В самом деле, кто мог бы быть этим человеком, который, принадлежа к известной партии, обладал бы такой прозорливостью и тактичностью, таким знакомством с разнообразными местными условиями, такой беспредельной смелостью и огромным авторитетом и, наконец, таким богатством и значением, чтобы создать в совершенной тайне грандиознейший комплот, распространить его на все самые глухие углы государства и достигнуть повсеместно столь блестящих результатов? Если вспомнить только хотя бы о тех средствах сообщения, какими в то время располагала Франция, то становится прямо невероятным, чтобы один человек мог вызвать такое огромное, повсеместное и одновременное движение, не легкое даже и во времена электричества и пара.[6]
На наш взгляд «Великий страх» был исключительно непосредственным продуктом душевного настроения революционного общества.

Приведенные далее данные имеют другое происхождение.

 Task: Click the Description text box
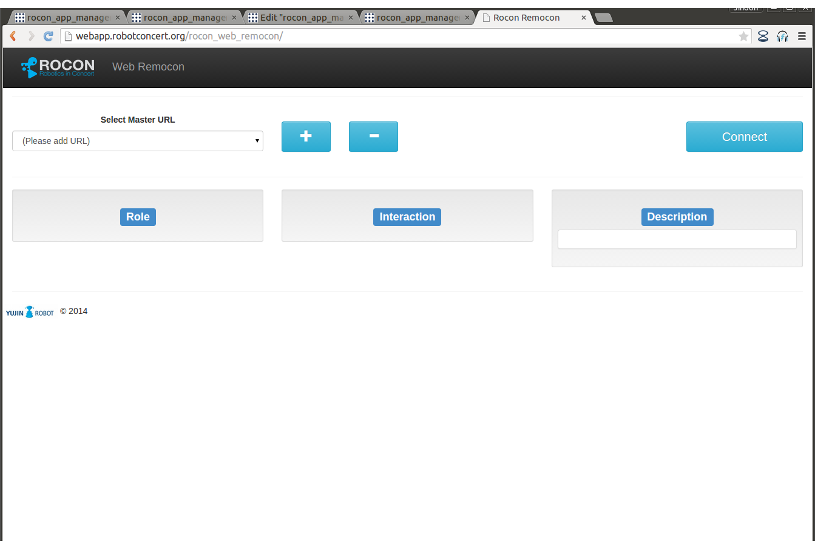tap(677, 239)
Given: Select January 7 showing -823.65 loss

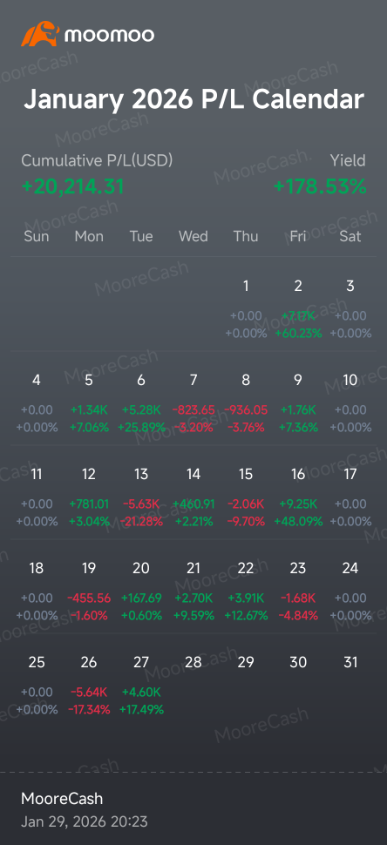Looking at the screenshot, I should [194, 403].

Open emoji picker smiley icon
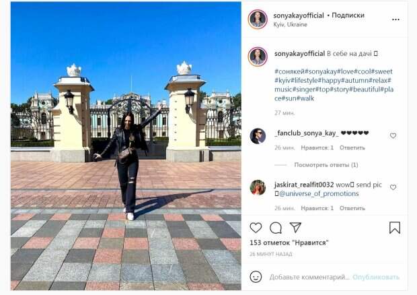pos(256,277)
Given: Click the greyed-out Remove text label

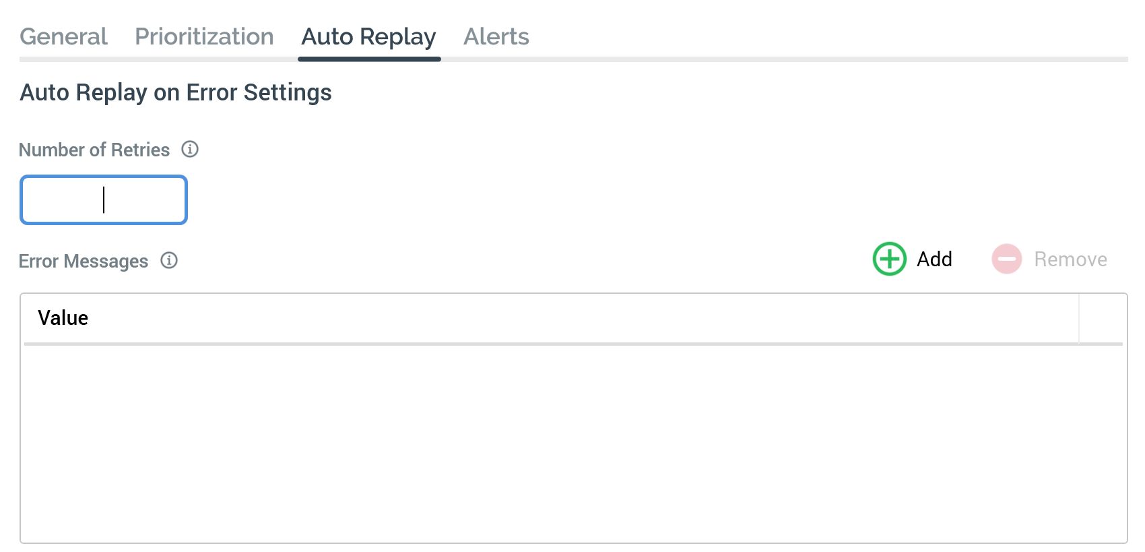Looking at the screenshot, I should (x=1070, y=259).
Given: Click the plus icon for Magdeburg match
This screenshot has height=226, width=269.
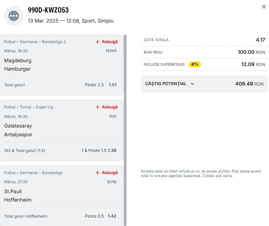Looking at the screenshot, I should coord(98,42).
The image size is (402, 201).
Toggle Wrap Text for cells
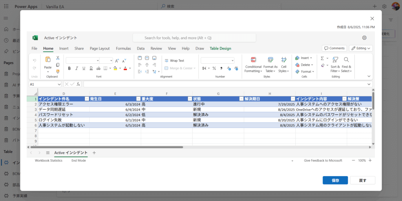(174, 61)
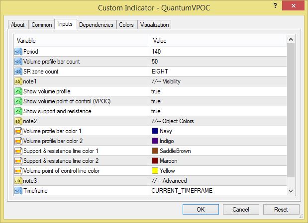
Task: Click the icon next to Volume profile bar count
Action: click(18, 62)
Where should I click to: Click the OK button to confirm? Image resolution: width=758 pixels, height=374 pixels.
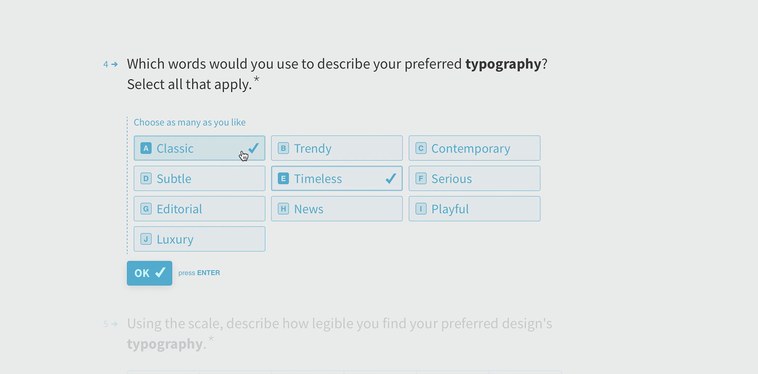point(149,273)
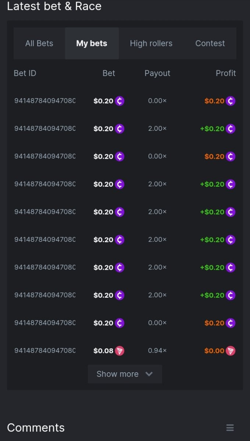
Task: Open the last bet ID with $0.08 bet
Action: click(45, 351)
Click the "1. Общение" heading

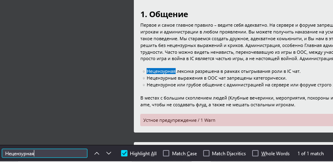coord(164,14)
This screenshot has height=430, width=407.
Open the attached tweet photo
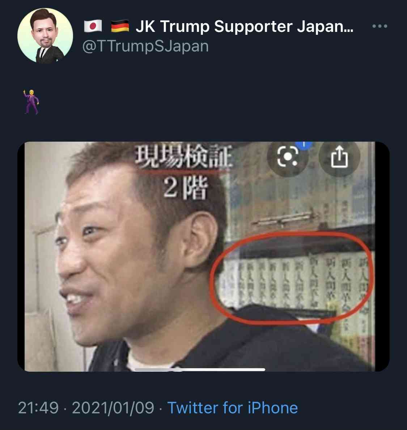(x=203, y=256)
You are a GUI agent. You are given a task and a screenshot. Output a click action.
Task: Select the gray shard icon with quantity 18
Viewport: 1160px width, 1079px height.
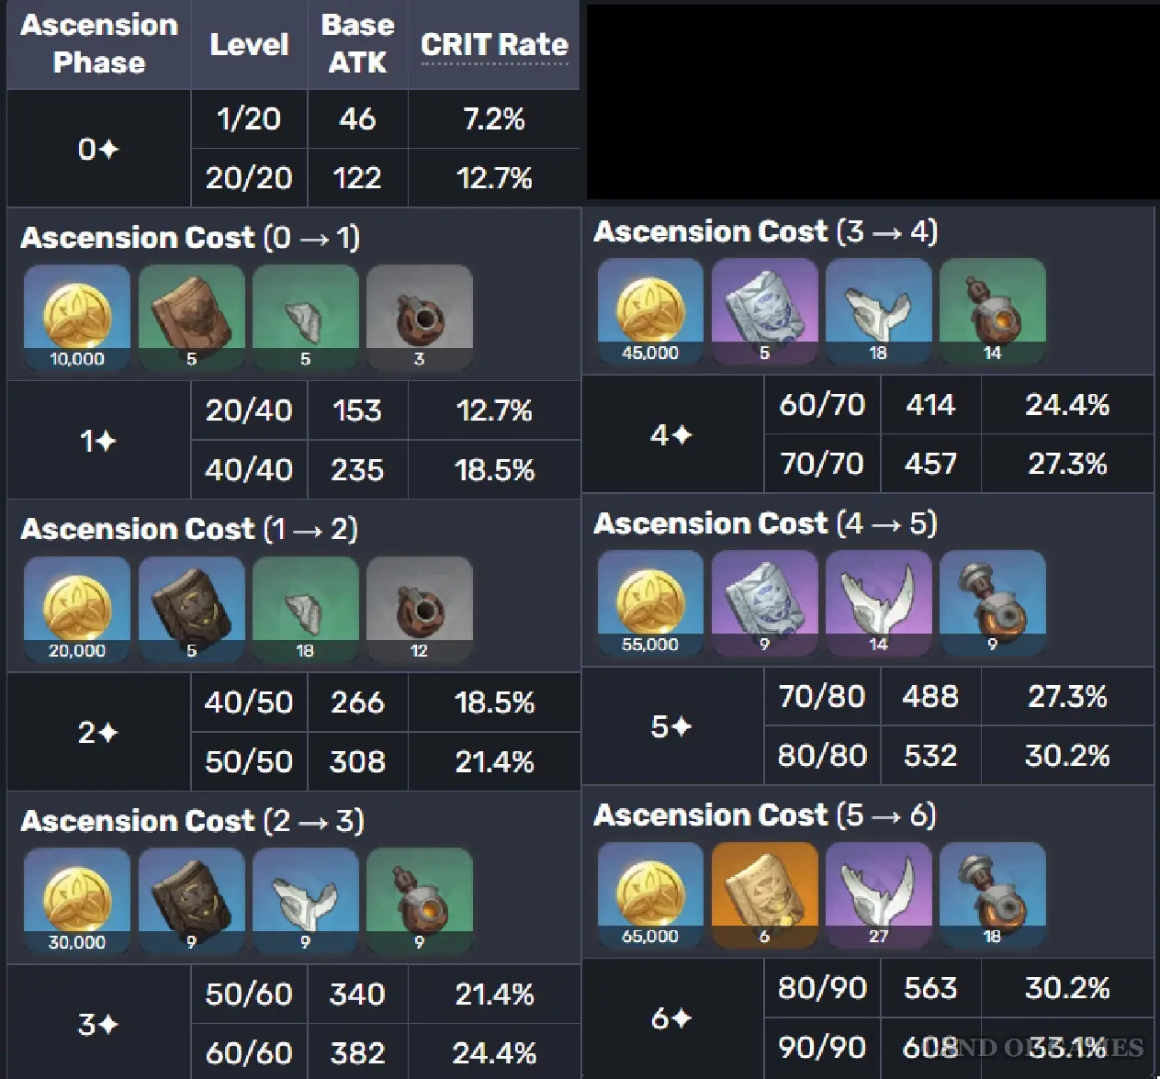(x=305, y=610)
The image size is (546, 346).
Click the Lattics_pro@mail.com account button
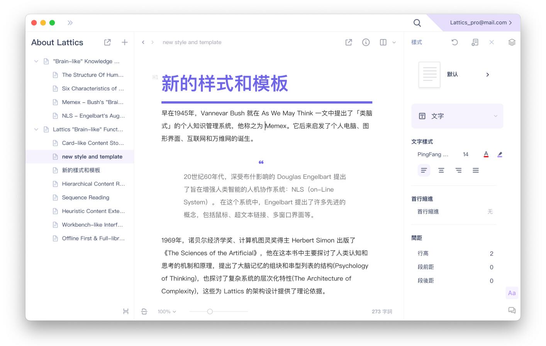pos(481,23)
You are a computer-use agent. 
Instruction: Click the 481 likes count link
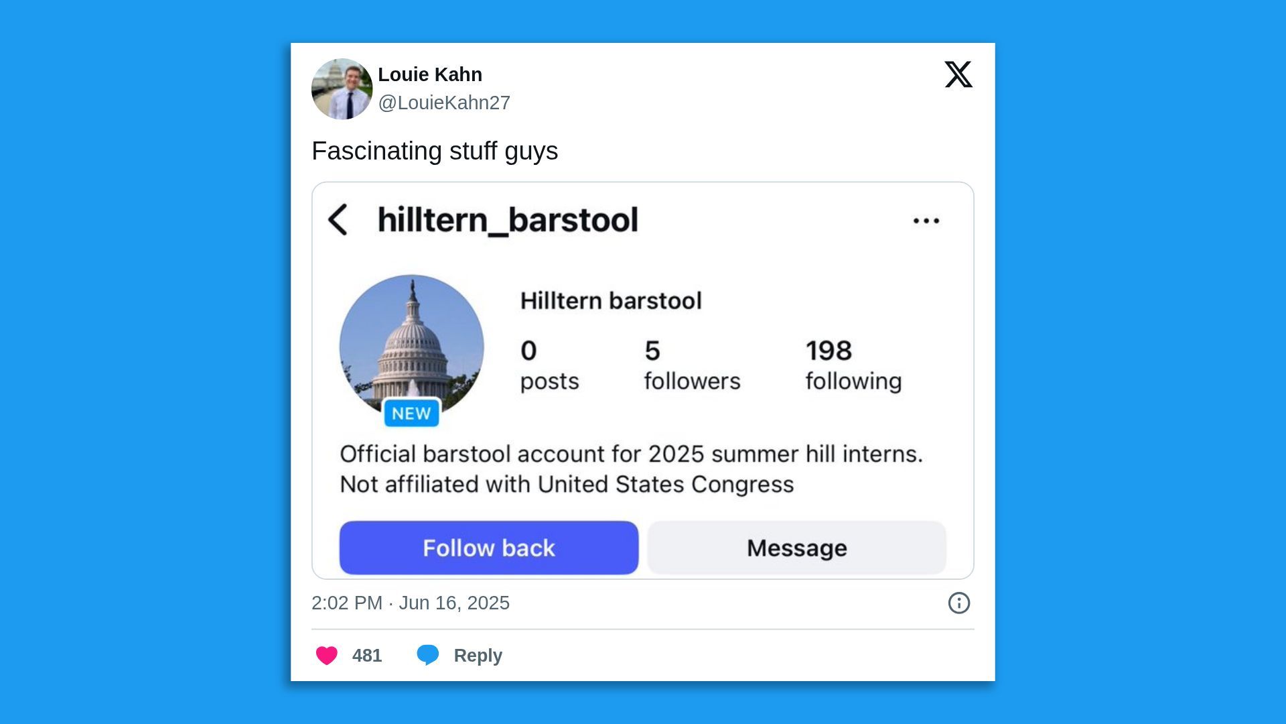[x=366, y=655]
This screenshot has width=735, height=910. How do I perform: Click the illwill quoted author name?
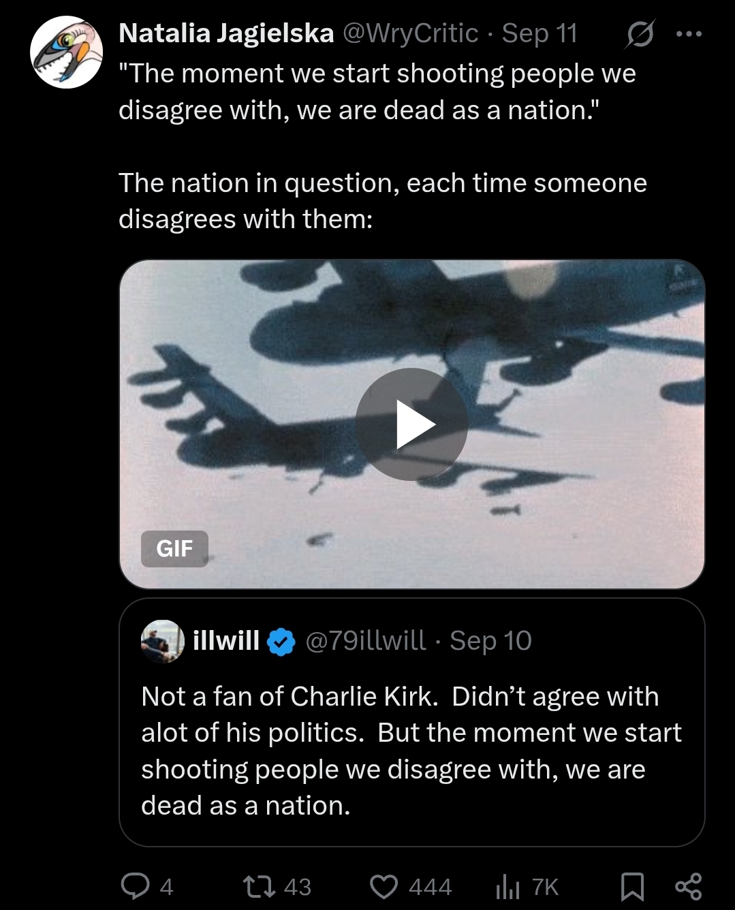pos(226,640)
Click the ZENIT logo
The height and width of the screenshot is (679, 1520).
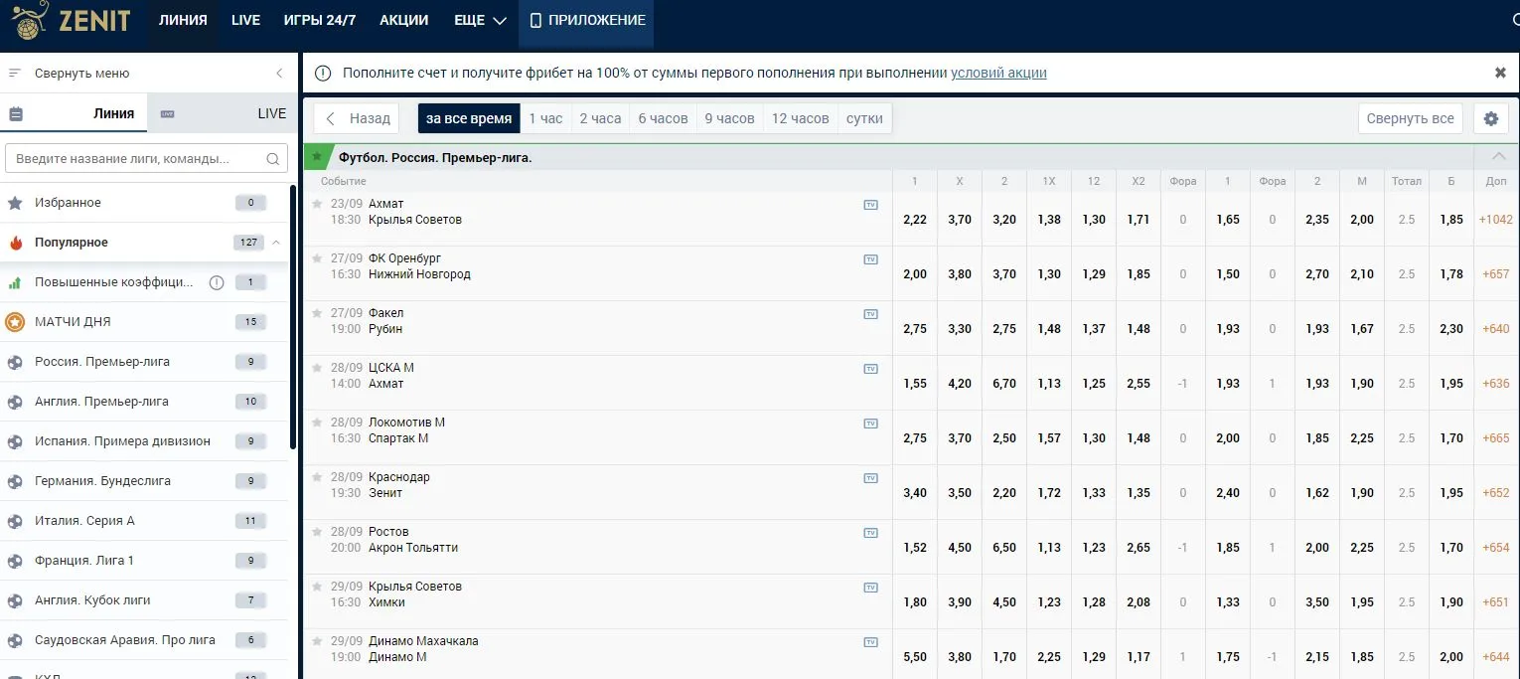(72, 21)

Оно было охвачено паникой именно потому, что освободившись насильственно от мрака, в котором его держало веками королевское самодержавие, оно было внезапно ослеплено озарившим его ярким светом свободы. Оно в первый момент как бы растерялось и, не чувствуя более над собой прежней железной руки, — остолбенело. В таком оцепенении не мудрено, что ему стали мерещиться на первых порах всякие даже несуществующие и фантастические страхи и опасности.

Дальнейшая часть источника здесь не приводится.